Chicago Human Rhythm Project’s (CHRP) Lane Alexander and Museum of Contemporary Art Chicago’s (MCA) Yolanda Cesta Cursach onstage of 2013 Rhythm World Festival’s final performance on Saturday, August 3rd at Museum of Contemporary Art Chicago, like proud parents, offered introductions to not only this evening’s artists, but to what’s to come… CHRP’s upcoming fall Global Rhythm 2013 presentation of Che Malambo gave Lane opportunity to express his excitement for this Argentine company’s ‘flavor’; inspiring him to further utilize flavors and food metaphors when discussing the “cornucopia of different dishes” we will savor tonight.
True to previous performances, there were distinctive flavors going on in this collective performance gumbo; however to ‘whet our appetite’ we were first delivered musical samplings from Greg Spero Trio [Greg Spero, Junius Paul & Makaya McCraven]. they set the tone for what’s to come…inviting us to ease back into our seats and welcome the opportunity to attentively listen to their masterful sonic artistry. i did just that.

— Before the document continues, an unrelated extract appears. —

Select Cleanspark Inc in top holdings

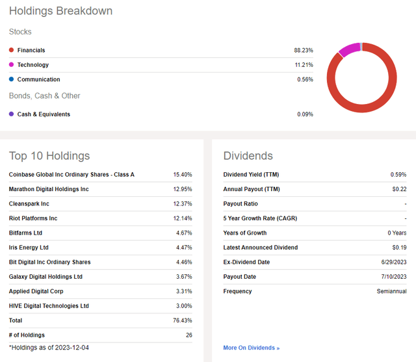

Lane came back on, proud parent that he is, to announce who’s up next on the menu – “two former scholarship students [of CHRP], now world class professionals” – Nico Rubio and Jumaane Taylor; each offering a solo dish. i’m inspired to keep on using food metaphors even though Lane begins to move into the tap language when further sharing insights on these two artists or the binary world of tap. “it’s either toe-heel or right-left” he theorizes…but what they creatively do with those limited binaries inside their rhythm making….that’s a world without limits!
“hola” Nico greets us as he feels out the floor. he dances about; drawing us into his subtleties, his turns…the way he toe- heels. then comes the music of the trio…they play, he plays. both with such confidence & comfort; relaxing into the interplay between their sounds, his sounds…and the sounds being made by the audience. we clap and laugh and daresay are giddy at points when he adds a little extra ‘spice’ to a step. a crowd pleaser!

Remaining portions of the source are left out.